Cornelius Dennis "Mad Dog" Madigan (born October 4, 1934) is a Canadian retired professional ice hockey defenceman notable for being the oldest rookie in National Hockey League (NHL) history.

Dennis was born in Port Arthur, Ontario. After playing several years in senior leagues in Ontario and British Columbia in the late 1950s, Madigan had a lengthy career as a minor league star, most notably with the Fort Wayne Komets of the International Hockey League for three seasons in the early 1960s, and then for the Portland Buckaroos of the Western Hockey League for nine seasons.  He won accolades as First Team league All-Star in 1960, 1966, 1967, 1968 and 1969, Second Team All-Star in 1965, 1971 and 1972, as well as winning best defenceman honors in 1966.

Beset with numerous injuries in the 1972–73 NHL season, the St.

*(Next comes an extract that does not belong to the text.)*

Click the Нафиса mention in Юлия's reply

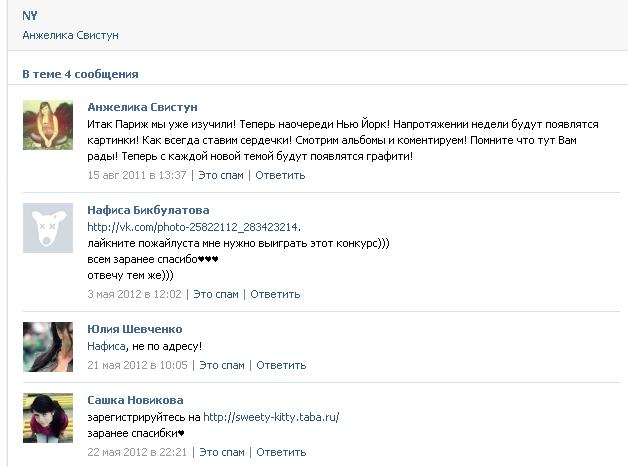(x=107, y=346)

Louis Blues of the NHL bought Madigan's rights from the Buckaroos, and he suited up for the Blues in January 1973 at the age of 38, becoming the oldest rookie ever.  He played competently for the Blues in twenty regular-season games and five playoff games, before finishing his career with Portland in parts of the two successive seasons.

At the time of his retirement, Madigan was second in minor league history in career penalty minutes. Despite being retired for 40 seasons, Madigan is still 89th in career penalty minutes.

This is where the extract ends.